| Directions for this task |
When copying the data, keep every line exactly the same.

| Saved entries |
=== Begin Enclosure ===
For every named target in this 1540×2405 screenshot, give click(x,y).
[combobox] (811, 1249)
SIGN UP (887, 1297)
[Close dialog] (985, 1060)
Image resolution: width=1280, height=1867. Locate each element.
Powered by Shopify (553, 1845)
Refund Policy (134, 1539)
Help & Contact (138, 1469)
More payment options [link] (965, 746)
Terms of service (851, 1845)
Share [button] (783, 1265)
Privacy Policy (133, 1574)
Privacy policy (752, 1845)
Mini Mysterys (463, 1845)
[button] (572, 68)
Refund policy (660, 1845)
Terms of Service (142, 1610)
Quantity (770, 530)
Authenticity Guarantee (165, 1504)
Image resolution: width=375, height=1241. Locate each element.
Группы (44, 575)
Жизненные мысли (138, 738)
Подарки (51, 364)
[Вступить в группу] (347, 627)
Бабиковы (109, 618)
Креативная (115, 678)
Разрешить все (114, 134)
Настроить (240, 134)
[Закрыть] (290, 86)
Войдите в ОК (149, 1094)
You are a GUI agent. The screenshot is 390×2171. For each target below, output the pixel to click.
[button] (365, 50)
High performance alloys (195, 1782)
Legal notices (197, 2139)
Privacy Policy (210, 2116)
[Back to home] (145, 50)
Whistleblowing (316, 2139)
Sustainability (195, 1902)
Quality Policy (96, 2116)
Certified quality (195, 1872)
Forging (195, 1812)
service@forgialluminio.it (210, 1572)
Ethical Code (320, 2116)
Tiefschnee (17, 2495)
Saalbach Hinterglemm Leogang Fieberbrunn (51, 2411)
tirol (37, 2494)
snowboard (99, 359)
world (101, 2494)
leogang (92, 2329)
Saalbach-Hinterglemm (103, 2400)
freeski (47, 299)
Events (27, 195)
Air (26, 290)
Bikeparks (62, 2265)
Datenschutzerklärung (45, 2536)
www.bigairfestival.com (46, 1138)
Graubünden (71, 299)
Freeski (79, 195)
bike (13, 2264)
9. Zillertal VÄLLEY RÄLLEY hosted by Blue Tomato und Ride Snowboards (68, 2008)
=== End Enclosure ===
| Task solution |
For every named target in this 1540×2405 screenshot, give click(x,y).
[combobox] (811, 1249)
SIGN UP (887, 1297)
[Close dialog] (985, 1060)
Image resolution: width=1280, height=1867. Locate each element.
Powered by Shopify (553, 1845)
Refund Policy (134, 1539)
Help & Contact (138, 1469)
More payment options [link] (965, 746)
Terms of service (851, 1845)
Share [button] (783, 1265)
Privacy Policy (133, 1574)
Privacy policy (752, 1845)
Mini Mysterys (463, 1845)
[button] (572, 68)
Refund policy (660, 1845)
Terms of Service (142, 1610)
Quantity (770, 530)
Authenticity Guarantee (165, 1504)
Image resolution: width=375, height=1241. Locate each element.
Группы (44, 575)
Жизненные мысли (138, 738)
Подарки (51, 364)
[Вступить в группу] (347, 627)
Бабиковы (109, 618)
Креативная (115, 678)
Разрешить все (114, 134)
Настроить (240, 134)
[Закрыть] (290, 86)
Войдите в ОК (149, 1094)
You are a GUI agent. The screenshot is 390×2171. For each target below, output the pixel to click.
[button] (365, 50)
High performance alloys (195, 1782)
Legal notices (197, 2139)
Privacy Policy (210, 2116)
[Back to home] (145, 50)
Whistleblowing (316, 2139)
Sustainability (195, 1902)
Quality Policy (96, 2116)
Certified quality (195, 1872)
Forging (195, 1812)
service@forgialluminio.it (210, 1572)
Ethical Code (320, 2116)
Tiefschnee (17, 2495)
Saalbach Hinterglemm Leogang Fieberbrunn (51, 2411)
tirol (37, 2494)
snowboard (99, 359)
world (101, 2494)
leogang (92, 2329)
Saalbach-Hinterglemm (103, 2400)
freeski (47, 299)
Events (27, 195)
Air (26, 290)
Bikeparks (62, 2265)
Datenschutzerklärung (45, 2536)
www.bigairfestival.com (46, 1138)
Graubünden (71, 299)
Freeski (79, 195)
bike (13, 2264)
9. Zillertal VÄLLEY RÄLLEY hosted by Blue Tomato und Ride Snowboards (68, 2008)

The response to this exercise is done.